Nail biting over slower Chinese GDP growth and antsyness about the longevity of the stock rally in Shanghai abounds. But naysayers often overlook pockets of obvious strength in China’s economy.
Bloomberg reports that Chinese banks turned net buyers of foreign exchange on behalf of their clients in May for the first time in nine months, in a signal that capital flows are stabilizing.
Lenders bought 24.5 billion yuan ($3.95 billion) more overseas currencies than they sold in April, the State Administration of Foreign Exchange said in a statement on Thursday. What’s more, a net $20 billion of capital flowed into China in the first five months of the year, according to a SAFE official at a Wednesday briefing in Beijing.

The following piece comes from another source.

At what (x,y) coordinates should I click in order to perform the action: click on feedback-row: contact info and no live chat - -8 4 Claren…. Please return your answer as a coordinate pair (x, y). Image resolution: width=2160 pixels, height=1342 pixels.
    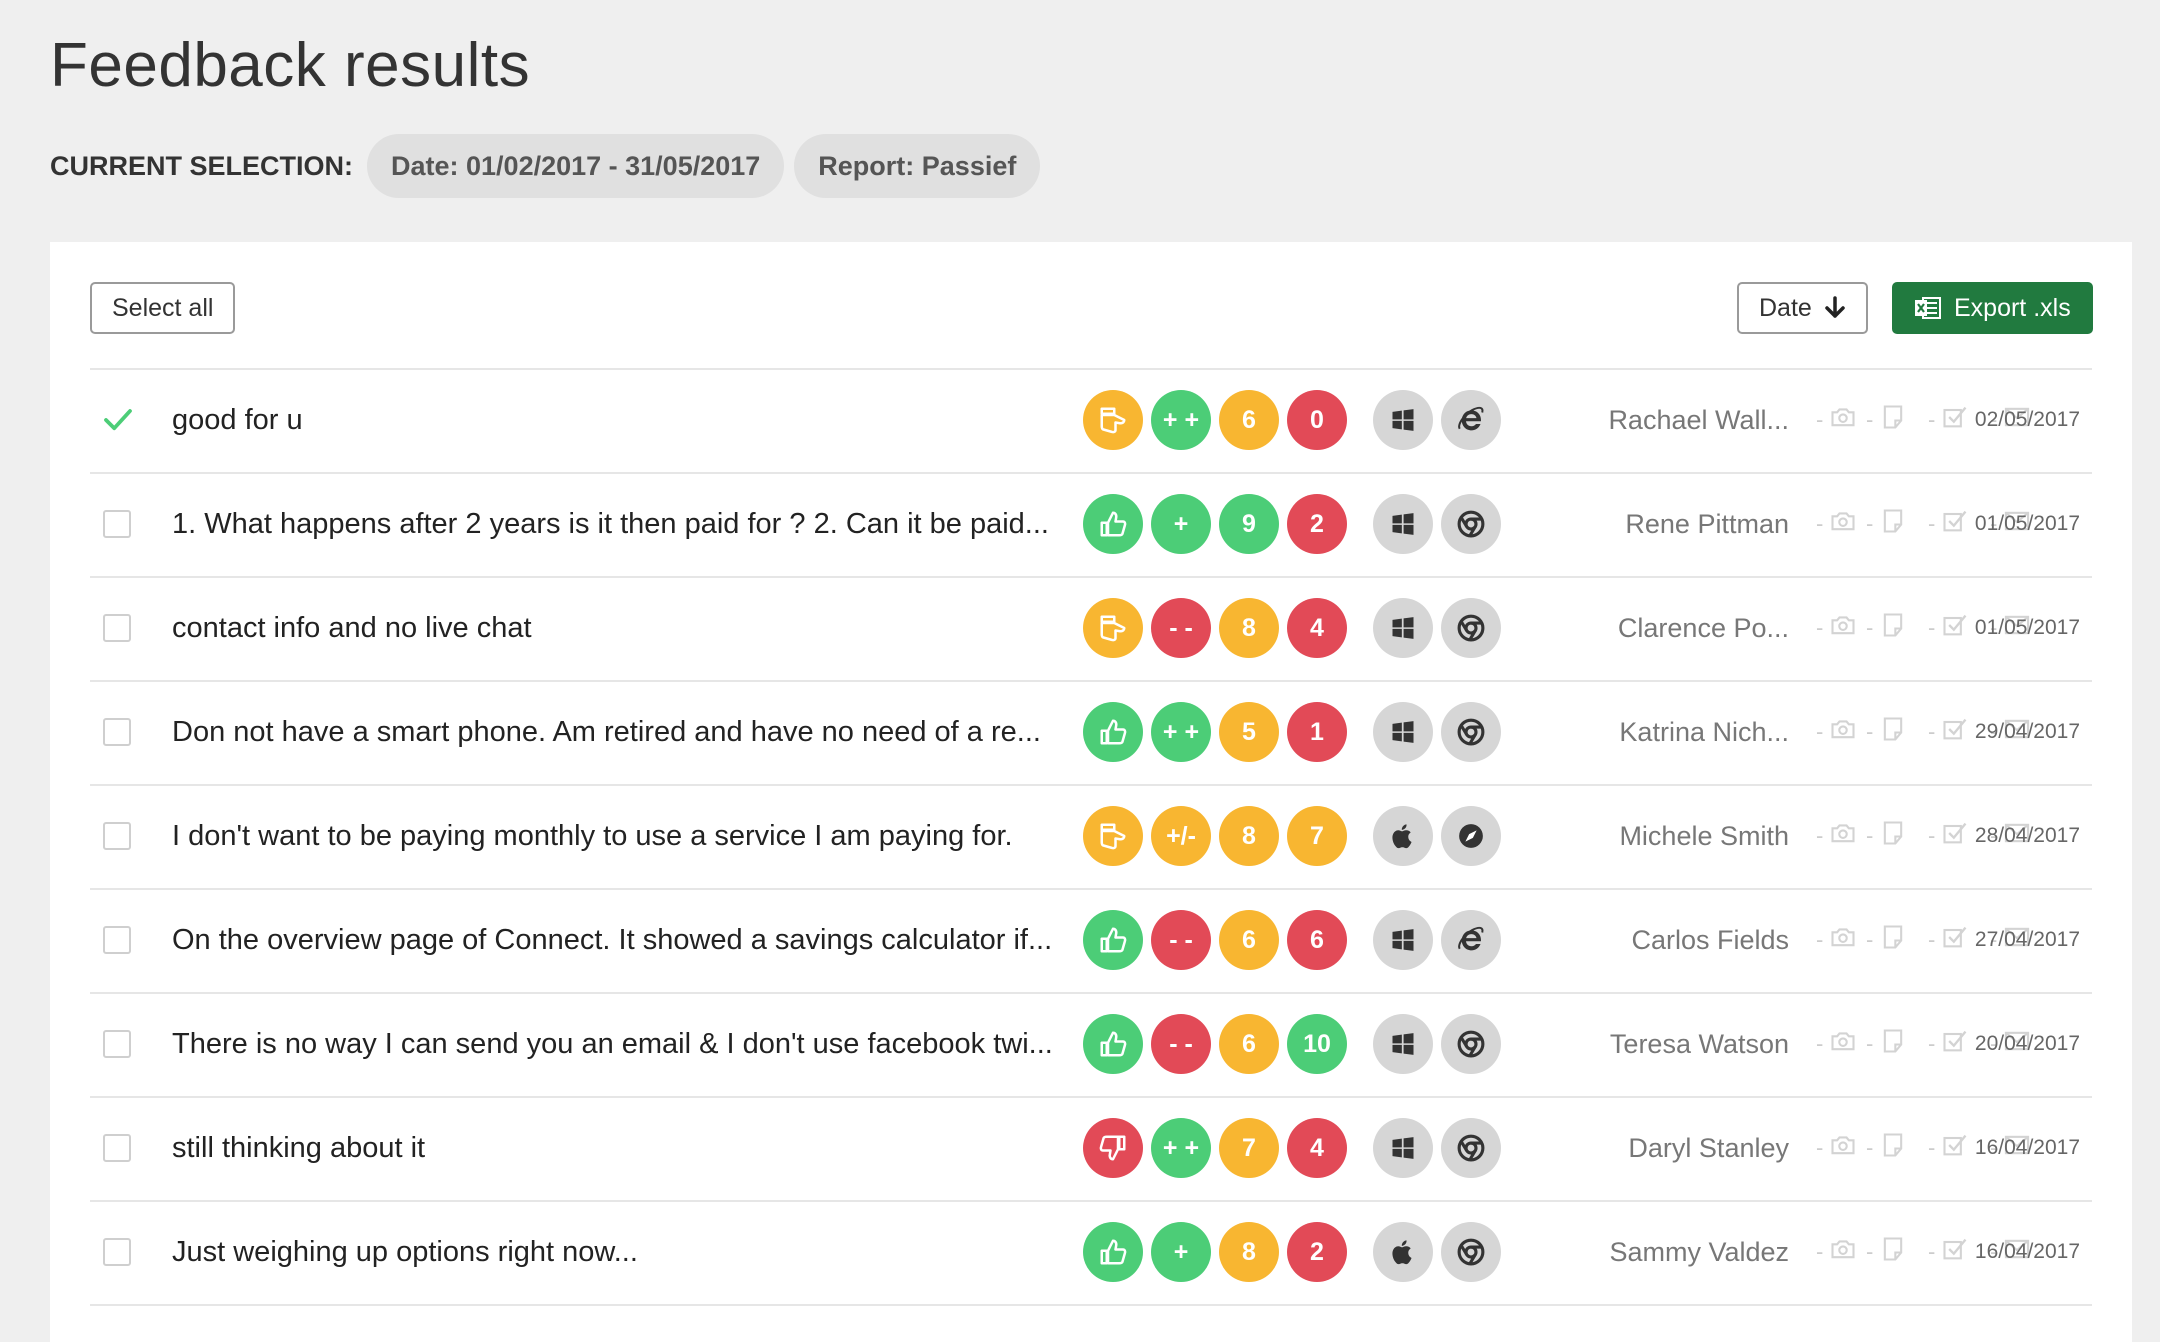
    Looking at the image, I should click on (1091, 630).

China’s banks also bought foreign currency worth 840.7 billion yuan for clients in May and sold 816.1 billion yuan, SAFE data show.

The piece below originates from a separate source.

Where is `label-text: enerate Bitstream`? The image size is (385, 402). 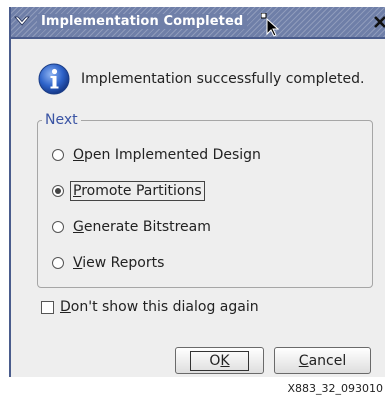 label-text: enerate Bitstream is located at coordinates (147, 227).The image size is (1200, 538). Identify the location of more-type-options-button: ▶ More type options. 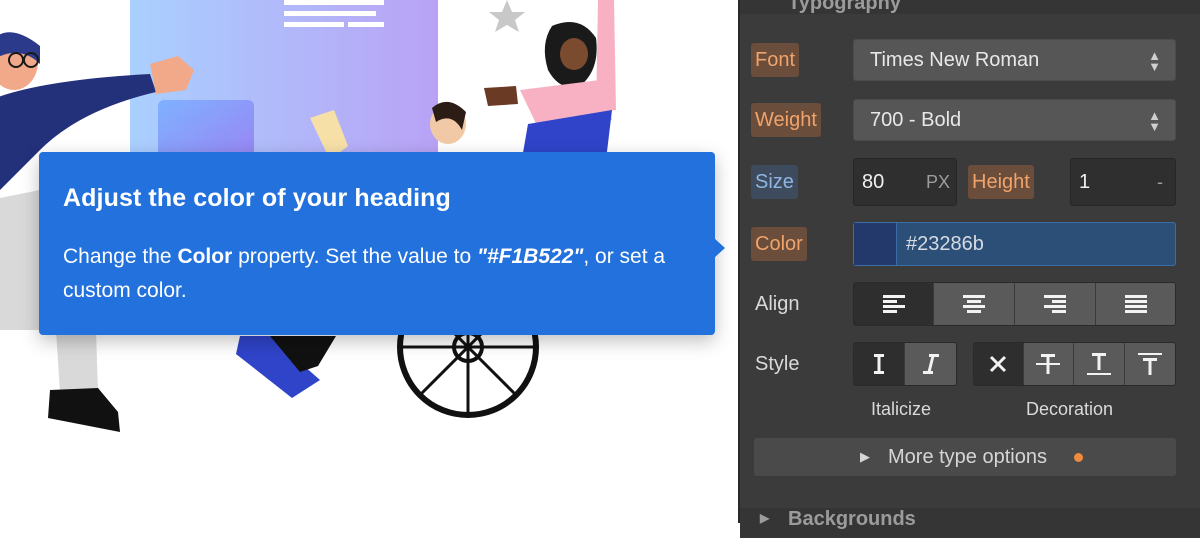
(965, 457).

All this reflects the fact that regulators have stopped the yuan from slipping sharply vs. the dollar to curb outflows and support the Beijing’s bid to have the Chinese currency included in the IMF’s Special Drawing Rights basket. The yuan has fallen less than 0.1% in Shanghai’s onshore market in 2015, while the dollar has advanced 3.1% against its major peers.
“The pressure on capital outflows has been reduced because investors are more willing to hold the yuan as it’s been stable,” said Liu Xuezhi, a Shanghai-based analyst at Bank of Communications Co. told Bloomberg. “There are signs China’s economy has bottomed out, which helps prevent capital leakage.”
Also curbing outflows was the central bank’s move to reduce the cash reserves that lenders must have on hand and three benchmark interest rate cuts since November.